Problema enunciato —
Riporta fedelmente dal brano sull'Apocalisse di Paolo la parte che si apre con le parole contenenti “E ora leggiamo” e si chiude con “LEGERE MULTUM….”.

Brano da leggere —
<<<<

REPERTORIO E TRAMA ... per dieci minuti al giorno di lettura e di scrittura:

Il testo della “Apocalisse di Paolo” inizia proprio con le parole tratte dal capitolo 12 della “Seconda Lettera ai Corinti Se siete entrate ed entrati in contatto con il testo della “Apocalisse di Paolo” leggetene l’incipit contenuto nel primo capitolo intitolato “Scoperta della rivelazione” e formato da due paragrafi [l’uno e il due] della lunghezza di mezza pagina che permettono di fare un interessante esercizio di comparazione filologica...

   E ora leggiamo insieme i primi dieci versetti dal capitolo 12 della Seconda Lettera ai Corinti di Paolo di Tarso che rappresenta lo spunto di partenza della saga dei “viaggi ultraterreni” che hanno caratterizzato la Storia della Letteratura medioevale e moderna.

LEGERE MULTUM….

>>>>

Materiale fornito —
<<<<

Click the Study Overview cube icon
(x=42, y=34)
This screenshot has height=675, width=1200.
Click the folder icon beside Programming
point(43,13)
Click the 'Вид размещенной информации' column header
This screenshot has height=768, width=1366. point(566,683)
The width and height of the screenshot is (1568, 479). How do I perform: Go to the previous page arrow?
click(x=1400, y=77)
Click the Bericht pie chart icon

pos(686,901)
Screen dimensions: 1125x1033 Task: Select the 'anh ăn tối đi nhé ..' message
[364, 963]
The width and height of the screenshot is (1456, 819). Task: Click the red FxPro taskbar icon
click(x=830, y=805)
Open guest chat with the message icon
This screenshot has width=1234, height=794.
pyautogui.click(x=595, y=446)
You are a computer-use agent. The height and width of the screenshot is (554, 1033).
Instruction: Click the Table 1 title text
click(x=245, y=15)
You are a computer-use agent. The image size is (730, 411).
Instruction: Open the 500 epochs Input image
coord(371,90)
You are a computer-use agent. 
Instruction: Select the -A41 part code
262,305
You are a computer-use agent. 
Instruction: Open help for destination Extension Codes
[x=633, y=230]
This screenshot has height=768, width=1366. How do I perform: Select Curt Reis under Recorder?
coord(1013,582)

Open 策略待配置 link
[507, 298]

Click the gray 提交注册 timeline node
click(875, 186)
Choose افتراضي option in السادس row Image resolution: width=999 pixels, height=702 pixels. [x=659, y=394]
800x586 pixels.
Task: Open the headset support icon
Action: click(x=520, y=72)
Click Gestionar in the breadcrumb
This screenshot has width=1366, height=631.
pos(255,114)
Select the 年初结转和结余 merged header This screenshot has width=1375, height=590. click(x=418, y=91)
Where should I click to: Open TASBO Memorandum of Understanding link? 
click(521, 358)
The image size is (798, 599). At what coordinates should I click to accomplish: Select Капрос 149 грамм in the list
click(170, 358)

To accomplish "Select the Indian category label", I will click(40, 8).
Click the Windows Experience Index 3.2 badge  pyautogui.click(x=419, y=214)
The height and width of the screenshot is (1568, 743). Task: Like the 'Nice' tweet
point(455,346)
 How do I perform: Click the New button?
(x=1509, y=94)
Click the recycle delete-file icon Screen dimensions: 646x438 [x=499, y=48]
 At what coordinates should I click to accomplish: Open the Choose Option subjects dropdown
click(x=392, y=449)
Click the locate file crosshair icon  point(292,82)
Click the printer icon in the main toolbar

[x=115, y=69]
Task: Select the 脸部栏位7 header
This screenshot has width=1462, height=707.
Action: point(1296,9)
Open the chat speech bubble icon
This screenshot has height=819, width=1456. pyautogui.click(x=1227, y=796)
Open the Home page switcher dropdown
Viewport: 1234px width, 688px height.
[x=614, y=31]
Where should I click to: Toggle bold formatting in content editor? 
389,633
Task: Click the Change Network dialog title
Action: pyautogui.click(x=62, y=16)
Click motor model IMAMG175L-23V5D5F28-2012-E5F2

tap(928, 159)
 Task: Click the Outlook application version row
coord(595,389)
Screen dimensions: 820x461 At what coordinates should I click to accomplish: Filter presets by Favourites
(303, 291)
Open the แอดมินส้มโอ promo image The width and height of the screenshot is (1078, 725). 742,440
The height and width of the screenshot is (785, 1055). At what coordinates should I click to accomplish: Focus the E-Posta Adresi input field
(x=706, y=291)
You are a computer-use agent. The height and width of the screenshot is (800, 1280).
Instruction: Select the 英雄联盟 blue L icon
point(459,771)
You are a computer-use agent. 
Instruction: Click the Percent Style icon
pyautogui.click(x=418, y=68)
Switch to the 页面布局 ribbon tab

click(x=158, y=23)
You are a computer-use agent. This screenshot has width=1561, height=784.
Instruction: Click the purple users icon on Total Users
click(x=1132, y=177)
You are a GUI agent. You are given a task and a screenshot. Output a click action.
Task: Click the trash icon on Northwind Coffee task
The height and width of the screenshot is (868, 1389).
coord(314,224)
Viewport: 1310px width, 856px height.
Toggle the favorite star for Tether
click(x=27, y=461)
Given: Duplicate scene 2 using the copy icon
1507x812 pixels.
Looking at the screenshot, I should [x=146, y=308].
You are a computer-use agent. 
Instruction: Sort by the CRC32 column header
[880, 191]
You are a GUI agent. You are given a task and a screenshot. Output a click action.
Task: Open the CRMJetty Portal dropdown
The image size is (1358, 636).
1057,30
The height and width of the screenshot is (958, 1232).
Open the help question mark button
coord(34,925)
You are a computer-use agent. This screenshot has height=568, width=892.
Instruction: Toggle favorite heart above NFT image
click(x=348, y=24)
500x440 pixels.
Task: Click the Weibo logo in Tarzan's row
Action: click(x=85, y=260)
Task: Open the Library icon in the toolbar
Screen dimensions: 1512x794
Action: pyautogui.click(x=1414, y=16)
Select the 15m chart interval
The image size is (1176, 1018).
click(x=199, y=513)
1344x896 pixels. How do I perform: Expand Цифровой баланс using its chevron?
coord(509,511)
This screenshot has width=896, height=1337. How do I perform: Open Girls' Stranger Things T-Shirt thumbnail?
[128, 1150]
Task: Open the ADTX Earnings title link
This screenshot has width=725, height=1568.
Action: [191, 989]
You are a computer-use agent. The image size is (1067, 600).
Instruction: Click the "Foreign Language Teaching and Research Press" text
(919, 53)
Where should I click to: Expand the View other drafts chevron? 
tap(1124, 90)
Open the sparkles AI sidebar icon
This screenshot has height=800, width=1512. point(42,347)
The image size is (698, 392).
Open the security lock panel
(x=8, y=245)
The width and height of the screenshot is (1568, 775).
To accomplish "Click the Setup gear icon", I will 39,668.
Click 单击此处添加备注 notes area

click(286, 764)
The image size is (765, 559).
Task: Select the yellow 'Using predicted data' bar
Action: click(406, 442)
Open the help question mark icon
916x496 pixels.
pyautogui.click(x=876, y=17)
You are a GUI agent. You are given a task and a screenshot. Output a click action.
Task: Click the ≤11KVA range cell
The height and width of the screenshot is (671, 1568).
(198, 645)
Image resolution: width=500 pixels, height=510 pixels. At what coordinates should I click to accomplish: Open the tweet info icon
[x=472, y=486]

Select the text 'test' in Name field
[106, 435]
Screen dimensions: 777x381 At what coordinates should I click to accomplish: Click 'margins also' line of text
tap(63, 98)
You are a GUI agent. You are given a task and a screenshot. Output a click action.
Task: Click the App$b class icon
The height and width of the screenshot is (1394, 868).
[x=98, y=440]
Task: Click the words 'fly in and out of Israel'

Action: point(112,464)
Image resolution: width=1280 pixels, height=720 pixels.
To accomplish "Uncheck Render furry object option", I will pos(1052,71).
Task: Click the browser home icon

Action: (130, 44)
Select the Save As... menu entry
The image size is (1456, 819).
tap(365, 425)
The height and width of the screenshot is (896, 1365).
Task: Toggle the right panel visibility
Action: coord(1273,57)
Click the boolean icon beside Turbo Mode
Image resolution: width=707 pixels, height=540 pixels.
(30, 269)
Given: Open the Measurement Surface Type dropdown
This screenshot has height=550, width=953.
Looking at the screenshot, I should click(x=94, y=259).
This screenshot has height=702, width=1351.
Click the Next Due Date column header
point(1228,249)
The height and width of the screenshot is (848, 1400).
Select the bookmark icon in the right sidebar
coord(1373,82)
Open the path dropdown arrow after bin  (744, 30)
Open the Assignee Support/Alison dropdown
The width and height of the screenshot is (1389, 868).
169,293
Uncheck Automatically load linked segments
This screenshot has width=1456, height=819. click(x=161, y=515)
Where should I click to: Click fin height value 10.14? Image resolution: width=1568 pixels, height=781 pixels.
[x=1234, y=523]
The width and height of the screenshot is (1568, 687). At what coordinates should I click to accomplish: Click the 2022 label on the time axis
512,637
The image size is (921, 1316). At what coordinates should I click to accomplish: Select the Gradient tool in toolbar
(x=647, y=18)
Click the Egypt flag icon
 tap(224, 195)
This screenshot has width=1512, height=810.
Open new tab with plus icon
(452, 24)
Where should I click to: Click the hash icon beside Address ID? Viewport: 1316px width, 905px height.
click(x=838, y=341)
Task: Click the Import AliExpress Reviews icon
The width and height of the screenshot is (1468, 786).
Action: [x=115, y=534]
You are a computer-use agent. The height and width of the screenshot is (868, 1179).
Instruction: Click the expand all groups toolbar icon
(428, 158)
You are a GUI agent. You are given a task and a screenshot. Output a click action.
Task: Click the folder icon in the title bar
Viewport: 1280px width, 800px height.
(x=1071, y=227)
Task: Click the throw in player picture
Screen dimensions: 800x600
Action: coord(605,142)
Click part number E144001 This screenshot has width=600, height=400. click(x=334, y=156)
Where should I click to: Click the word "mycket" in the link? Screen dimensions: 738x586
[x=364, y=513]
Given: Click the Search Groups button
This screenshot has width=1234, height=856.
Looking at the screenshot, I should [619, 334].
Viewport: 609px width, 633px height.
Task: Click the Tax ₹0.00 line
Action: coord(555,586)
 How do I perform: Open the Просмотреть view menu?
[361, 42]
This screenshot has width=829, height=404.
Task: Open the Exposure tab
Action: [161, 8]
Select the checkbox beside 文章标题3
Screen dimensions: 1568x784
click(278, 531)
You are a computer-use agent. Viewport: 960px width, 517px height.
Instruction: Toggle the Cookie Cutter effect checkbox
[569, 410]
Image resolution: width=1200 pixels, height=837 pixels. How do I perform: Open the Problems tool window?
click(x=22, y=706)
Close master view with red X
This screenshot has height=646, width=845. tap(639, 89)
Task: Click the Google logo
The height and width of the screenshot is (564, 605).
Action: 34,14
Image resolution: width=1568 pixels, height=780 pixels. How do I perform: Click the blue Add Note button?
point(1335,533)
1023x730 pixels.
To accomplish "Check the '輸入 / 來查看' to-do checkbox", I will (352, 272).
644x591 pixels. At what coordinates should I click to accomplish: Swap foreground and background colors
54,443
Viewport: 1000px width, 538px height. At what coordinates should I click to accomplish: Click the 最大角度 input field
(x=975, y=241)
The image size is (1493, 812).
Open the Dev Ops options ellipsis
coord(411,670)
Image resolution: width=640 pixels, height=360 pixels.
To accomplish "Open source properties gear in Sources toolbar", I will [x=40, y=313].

>>>>

In risposta —
E ora leggiamo insieme i primi dieci versetti dal capitolo 12 della Seconda Lettera ai Corinti di Paolo di Tarso che rappresenta lo spunto di partenza della saga dei “viaggi ultraterreni” che hanno caratterizzato la Storia della Letteratura medioevale e moderna.

LEGERE MULTUM….